> **Task brief**
Please put all of the entries below into a numbered list, leaving out any blank lines.
☆ ☆ ☆ ☆ ☆
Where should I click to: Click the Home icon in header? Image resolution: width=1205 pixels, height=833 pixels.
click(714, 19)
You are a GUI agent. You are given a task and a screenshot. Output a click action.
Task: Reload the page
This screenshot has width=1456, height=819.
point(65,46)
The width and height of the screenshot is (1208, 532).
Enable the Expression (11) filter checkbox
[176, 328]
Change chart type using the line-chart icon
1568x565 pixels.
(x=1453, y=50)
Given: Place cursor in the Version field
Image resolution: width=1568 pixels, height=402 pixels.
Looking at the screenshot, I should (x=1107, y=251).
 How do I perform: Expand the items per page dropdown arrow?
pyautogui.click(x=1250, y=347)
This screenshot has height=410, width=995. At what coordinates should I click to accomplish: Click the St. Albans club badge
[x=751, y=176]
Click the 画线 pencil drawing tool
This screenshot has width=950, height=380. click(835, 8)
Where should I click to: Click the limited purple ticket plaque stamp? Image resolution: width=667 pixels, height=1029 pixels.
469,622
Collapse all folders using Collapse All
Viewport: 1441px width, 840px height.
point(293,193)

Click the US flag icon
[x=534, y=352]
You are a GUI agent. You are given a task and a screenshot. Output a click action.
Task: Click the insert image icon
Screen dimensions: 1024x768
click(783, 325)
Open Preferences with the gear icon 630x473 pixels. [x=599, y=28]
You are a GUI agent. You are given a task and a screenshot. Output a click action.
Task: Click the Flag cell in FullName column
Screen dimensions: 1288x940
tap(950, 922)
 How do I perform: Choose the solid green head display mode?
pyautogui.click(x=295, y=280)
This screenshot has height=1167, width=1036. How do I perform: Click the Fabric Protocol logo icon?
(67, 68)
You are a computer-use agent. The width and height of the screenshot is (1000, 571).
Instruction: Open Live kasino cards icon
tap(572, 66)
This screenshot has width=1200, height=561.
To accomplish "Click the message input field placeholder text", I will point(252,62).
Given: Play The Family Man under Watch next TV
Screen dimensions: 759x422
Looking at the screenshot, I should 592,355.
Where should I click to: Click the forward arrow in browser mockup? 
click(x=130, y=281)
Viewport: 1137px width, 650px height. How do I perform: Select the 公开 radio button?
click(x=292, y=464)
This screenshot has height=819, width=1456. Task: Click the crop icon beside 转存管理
☆ ☆ ☆ ☆ ☆
> **Full solution**
1. Where should I click to: Click the Home icon in header? Image resolution: width=1205 pixels, height=833 pixels.
2. click(714, 19)
3. You are a GUI agent. You are given a task and a screenshot. Output a click action.
4. Task: Reload the page
5. This screenshot has width=1456, height=819.
6. point(65,46)
7. The width and height of the screenshot is (1208, 532).
8. Enable the Expression (11) filter checkbox
9. [176, 328]
10. Change chart type using the line-chart icon
11. 1568x565 pixels.
12. (x=1453, y=50)
13. Given: Place cursor in the Version field
14. Image resolution: width=1568 pixels, height=402 pixels.
15. Looking at the screenshot, I should (x=1107, y=251).
16.  How do I perform: Expand the items per page dropdown arrow?
17. pyautogui.click(x=1250, y=347)
18. This screenshot has height=410, width=995. At what coordinates should I click to accomplish: Click the St. Albans club badge
19. [x=751, y=176]
20. Click the 画线 pencil drawing tool
21. This screenshot has width=950, height=380. click(835, 8)
22. Where should I click to: Click the limited purple ticket plaque stamp? Image resolution: width=667 pixels, height=1029 pixels.
23. 469,622
24. Collapse all folders using Collapse All
25. Viewport: 1441px width, 840px height.
26. point(293,193)
27. Click the US flag icon
28. [x=534, y=352]
29. You are a GUI agent. You are given a task and a screenshot. Output a click action.
30. Task: Click the insert image icon
31. Screen dimensions: 1024x768
32. click(783, 325)
33. Open Preferences with the gear icon 630x473 pixels. [x=599, y=28]
34. You are a GUI agent. You are given a task and a screenshot. Output a click action.
35. Task: Click the Flag cell in FullName column
36. Screen dimensions: 1288x940
37. tap(950, 922)
38.  How do I perform: Choose the solid green head display mode?
39. pyautogui.click(x=295, y=280)
40. This screenshot has height=1167, width=1036. How do I perform: Click the Fabric Protocol logo icon?
41. (67, 68)
42. You are a computer-use agent. The width and height of the screenshot is (1000, 571).
43. Instruction: Open Live kasino cards icon
44. tap(572, 66)
45. This screenshot has width=1200, height=561.
46. To accomplish "Click the message input field placeholder text", I will point(252,62).
47. Given: Play The Family Man under Watch next TV
48. Screen dimensions: 759x422
49. Looking at the screenshot, I should 592,355.
50. Where should I click to: Click the forward arrow in browser mockup? 
51. click(x=130, y=281)
52. Viewport: 1137px width, 650px height. How do I perform: Select the 公开 radio button?
53. click(x=292, y=464)
54. This screenshot has height=819, width=1456. Task: Click the crop icon beside 转存管理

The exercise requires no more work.